Klimaschutz
Land Hessen unterstützt Kommunen bei Klimaanpassung
324 Kommunen können mit „Fließpfadkarten“ jetzt besser die Folgen von Starkregenereignissen einschätzen
Wiesbaden/Homberg (Efze) – Eben noch schönstes Wetter, plötzlich steht alles unter Wasser – Starkregen kommt unerwartet und schnell, und er kann überall auftreten. Auch in Hessen waren schon viele Gemeinden betroffen. Das Hessische Ministerium für Landwirtschaft und Umwelt, Weinbau, Forsten, Jagd und Heimat (HMLU) hat deswegen gemeinsam mit dem Hessischen Landesamt für Naturschutz, Umwelt und Geologie (HLNUG) Kommunen unterstützt, sogenannte „Fließpfadkarten“ zu erstellen. Insgesamt 321 Kommunen haben solche Karten bekommen, nun wurden die letzten drei an die Gemeinden Knüllwald, Homberg (Efze) und Schrecksbach übergeben. Damit sind alle Kommunen in Hessen, die einen Antrag auf eine Fließpfadkarte gestellt hatten, nun mit einem solchen Instrument ausgestattet.
„Unwetterartige Regenfälle können dramatische Auswirkungen haben“, erklärte Umweltminister Ingmar Jung. „Wir stärken gemeinsam mit den Kommunen den Hochwasserschutz und die Vorsorge bei Extremwetterereignissen. Mit den Fließpfadkarten ermöglichen wir den Kommunen unbürokratisch und risikoorientiert eine umfassende Prävention. Für Kommunen, die sich noch umfassender mit der Gefahr von Starkregen befassen wollen, fördern wir zusätzlich über die Klima-Richtlinie detailliertere Starkregengefahrenkarten“.
„Der Schutz vor Schäden durch Starkregen wird mit voranschreitendem Klimawandel immer wichtiger“, sagte Prof. Dr. Thomas Schmid, Präsident des HLNUG, „denn je wärmer es wird, desto häufiger und heftiger werden Starkregenereignisse auch bei uns in Hessen. Anpassung an den Klimawandel ist nicht optional, sondern zwingend erforderlich – es geht schlichtweg um unsere Sicherheit und unseren Schutz.“
Fließpfadkarten als Grundlage für zukünftige Maßnahmen
„Die Fließpfadkarten sind ein sehr wichtiger Baustein der zukünftigen Präventionsmaßnahmen für steigende Starkregenereignisse. Gerade für eine Flächengemeinde wie Knüllwald lassen sich viele Informationen aus den Karten ableiten und Maßnahmen entwickeln“, so der Bürgermeister von Knüllwald, Andreas Koch.
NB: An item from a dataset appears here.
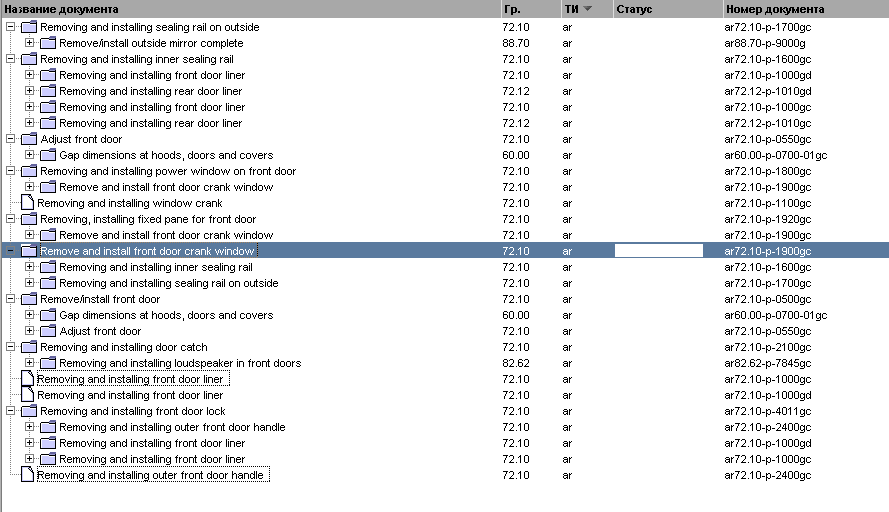889x512 pixels.
Task: Click folder icon of Removing and installing door catch
Action: [x=28, y=347]
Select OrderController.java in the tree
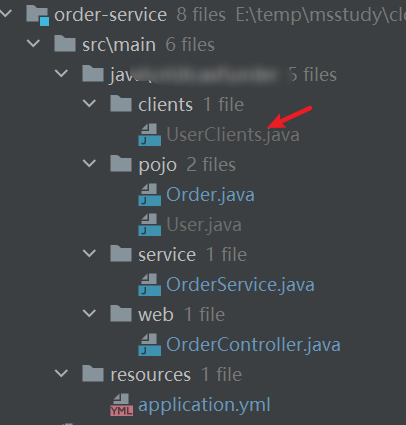The height and width of the screenshot is (425, 406). click(253, 345)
„Für die Gemeinde Schrecksbach ist die Erstellung der Fließpfadkarte der erste Schritt zur besseren Vorbereitung auf Starkregenereignisse. Sie dient als Grundlage für einen entsprechenden Maßnahmenkatalog, der sukzessive umgesetzt werden soll,“ kündigt der Schrecksbacher Bürgermeister Andreas Schultheis an.
„Wir arbeiten in Homberg (Efze) schon seit den 90-ziger Jahren erfolgreich für den Homberger Hochwasserschutz. Starkregenereignisse finden auch bei uns immer häufiger statt. Die Fließpfadkarten ermöglichen uns zukünftig bessere Starkregenrisikoanalysen, und dafür sind wir dem Land Hessen sehr dankbar. Aktuell sind wir bemüht, Förderanträge für Starkregenrisikokarten zu stellen und freuen uns auf die weitere gute Zusammenarbeit“, sagt Hombergs Bürgermeister Dr. Nico Ritz.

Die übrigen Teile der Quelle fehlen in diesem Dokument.